Extrait choisi:
----------------

Yael Naim, Cocoon, The Dø : nombre d’artistes ont vu leur carrière boostée ou lancée par la publicité. Mais le Nantais Framix, dont on retrouve le titre « A Place to Be » derrière une pub pour un monospace Citroën, relativise la portée de cet effet tremplin : « Pour la radio, le morceau (sorti en 2012) est repassé sur France Inter et je pense que la pub a joué à fond. Sur les ventes numériques, cela se voit un peu aussi. Mais avoir une chanson en synchro n’est pas un argument décisif pour les programmateurs. » D’autant plus que tous les styles ne sont pas solubles dans la synchro. Électro-rock, pop, folk sont tour à tour plébiscités, mais quid du jazz ou du métal, par exemple ? « Il y a moins de liberté dans la synchro pub qu’au cinéma, explique la réalisatrice Astrid Serafini. Il faut que ça reste “catchy”. Il y a eu beaucoup de rock et d’électro depuis une douzaine d’années. Ça fonctionne par tendances et les agences se copient beaucoup entre elles.»
Publicité Citroën avec ‘A place to be’ de Framix
Tous vendus?

----------------

Données fournies:

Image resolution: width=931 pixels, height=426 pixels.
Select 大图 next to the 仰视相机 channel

----------------

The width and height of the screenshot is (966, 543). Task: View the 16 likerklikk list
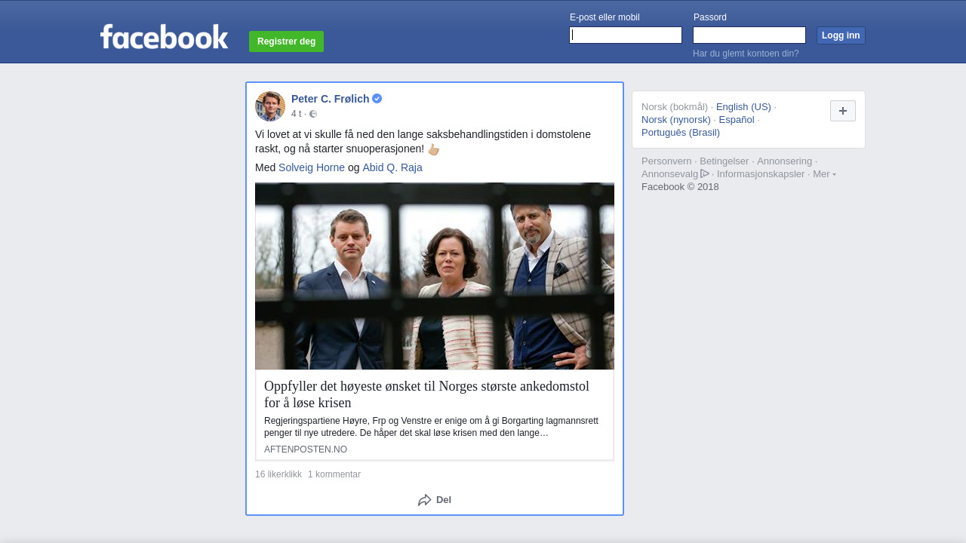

----------------

Consigne: Dans l'extrait sur la musique dans la publicité, sur quelle radio le morceau de Framix est-il repassé ? Basez-vous uniquement sur l'extrait.

Réponse rédigée: Sur France Inter.